+++ Data in this exercise +++

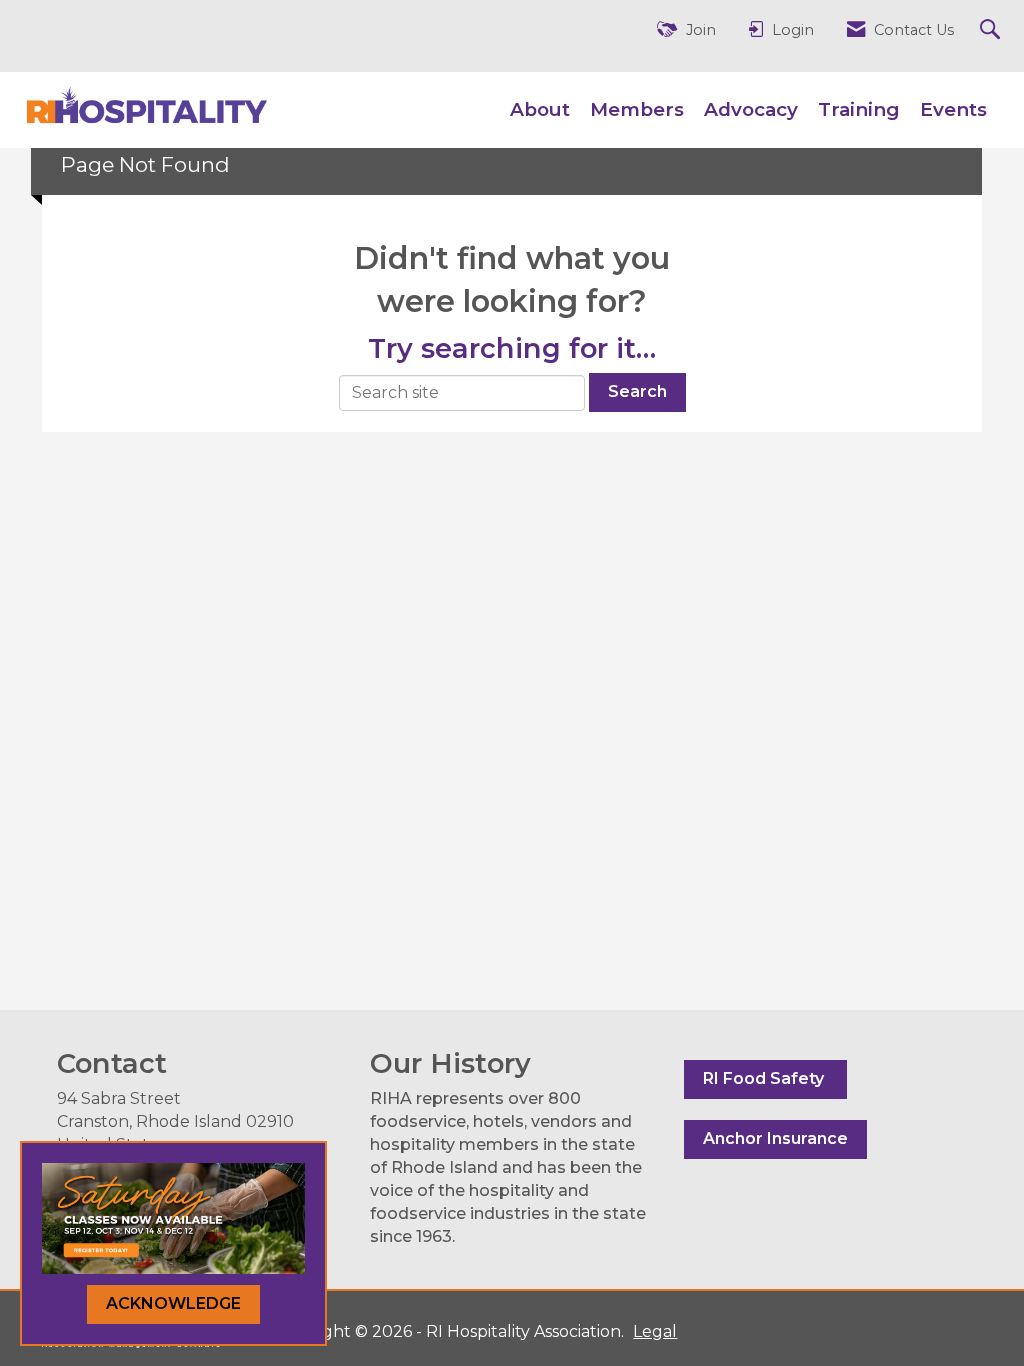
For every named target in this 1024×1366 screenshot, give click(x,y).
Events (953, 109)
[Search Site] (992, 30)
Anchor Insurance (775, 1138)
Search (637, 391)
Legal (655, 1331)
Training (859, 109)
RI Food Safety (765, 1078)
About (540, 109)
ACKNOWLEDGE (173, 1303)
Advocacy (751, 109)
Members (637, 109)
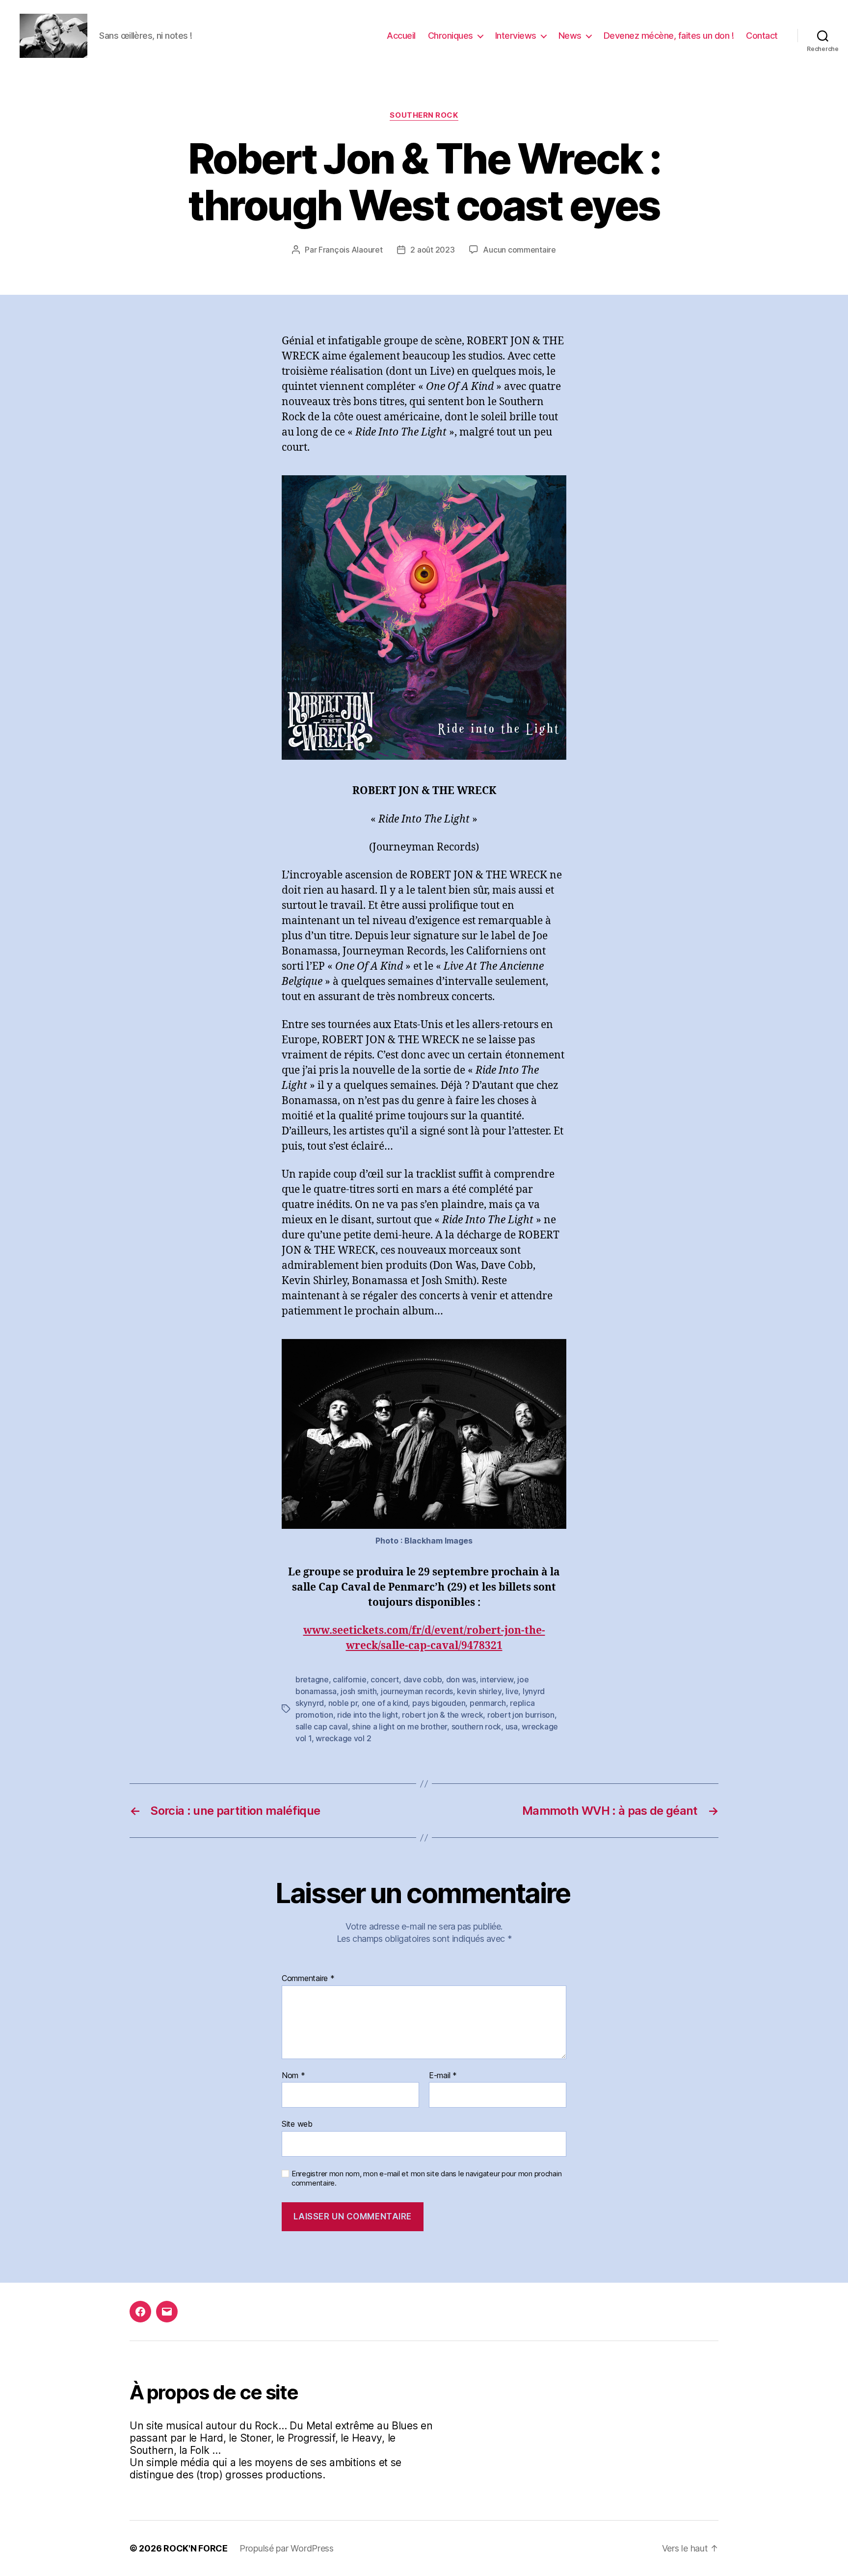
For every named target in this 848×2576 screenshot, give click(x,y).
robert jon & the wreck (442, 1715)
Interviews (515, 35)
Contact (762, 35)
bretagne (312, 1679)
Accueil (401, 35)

+++
+++ Data in this exercise +++

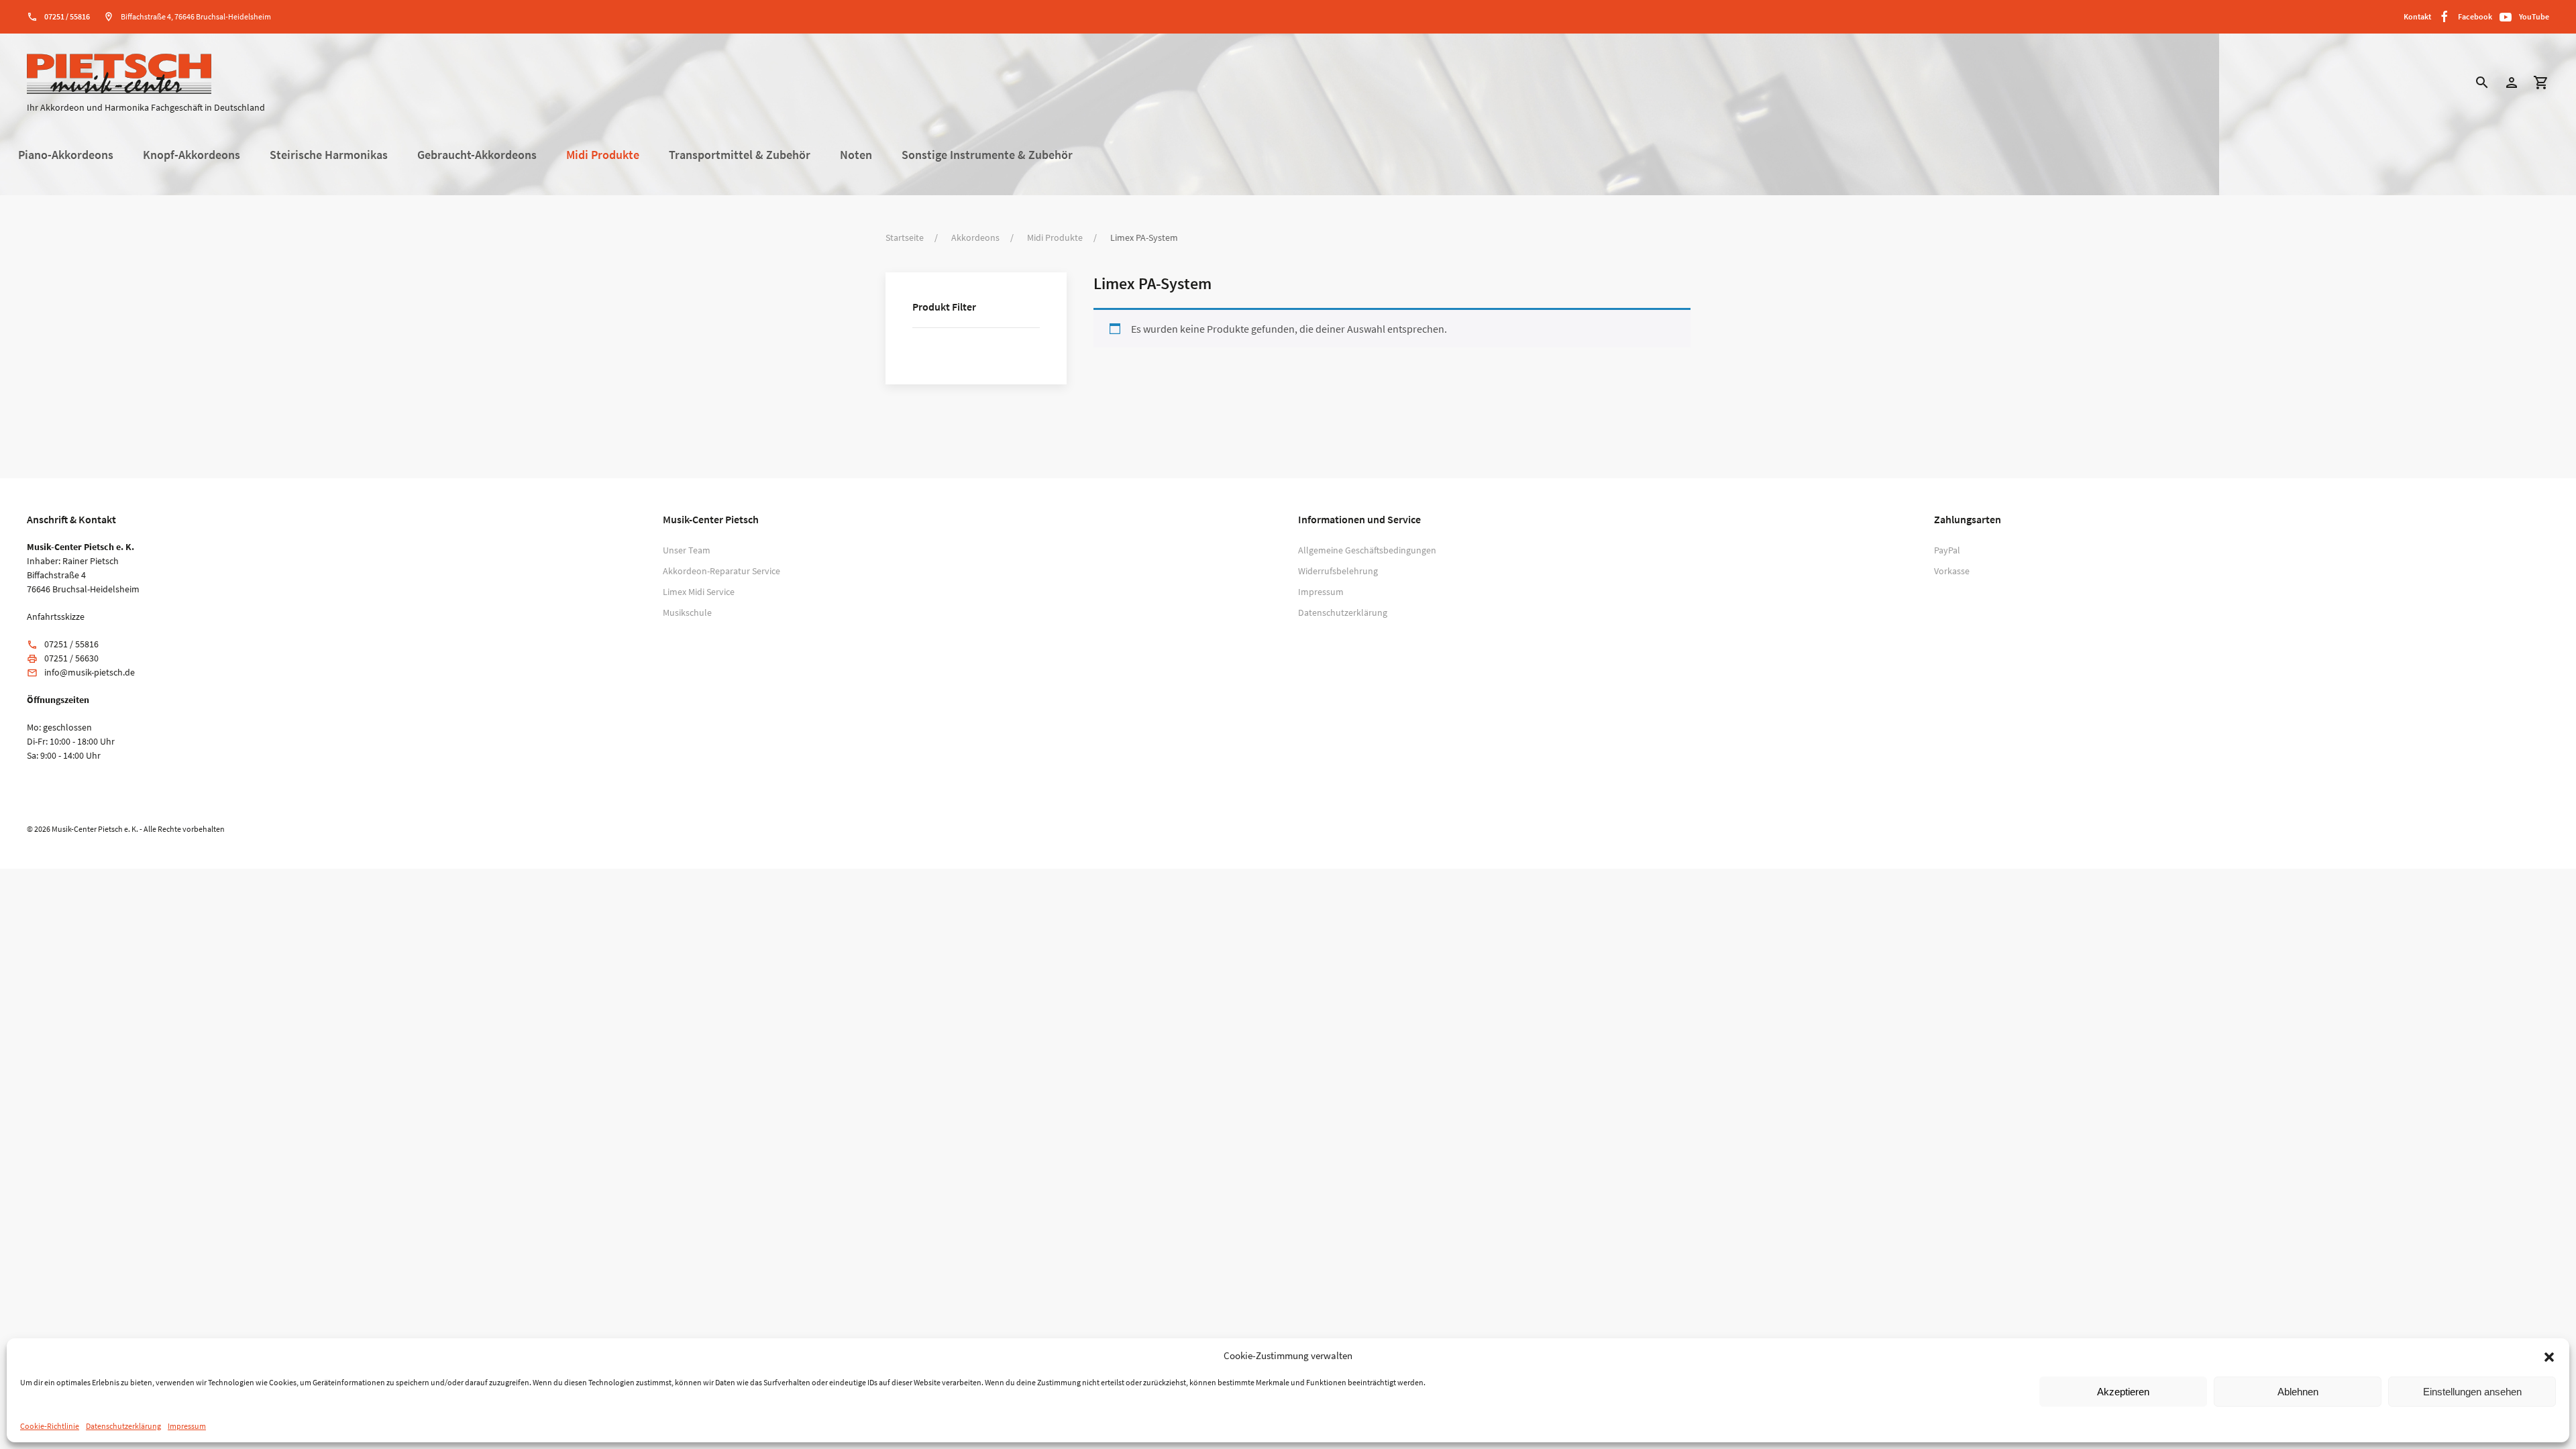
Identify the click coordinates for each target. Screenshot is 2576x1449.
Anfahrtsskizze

+++

» **Aim of the task**: Reproduce the data above exactly, but only from the line containing "Anchor Insurance (775, 1138)" through the line containing "Accueil (401, 35)". Omit all pictures.

» **Response to the exercise**:
Anchor Insurance (775, 1138)
Search (637, 391)
Legal (655, 1331)
Training (859, 109)
RI Food Safety (765, 1078)
About (540, 109)
ACKNOWLEDGE (173, 1303)
Advocacy (751, 109)
Members (637, 109)
For every named target in this 848×2576 screenshot, give click(x,y).
robert jon & the wreck (442, 1715)
Interviews (515, 35)
Contact (762, 35)
bretagne (312, 1679)
Accueil (401, 35)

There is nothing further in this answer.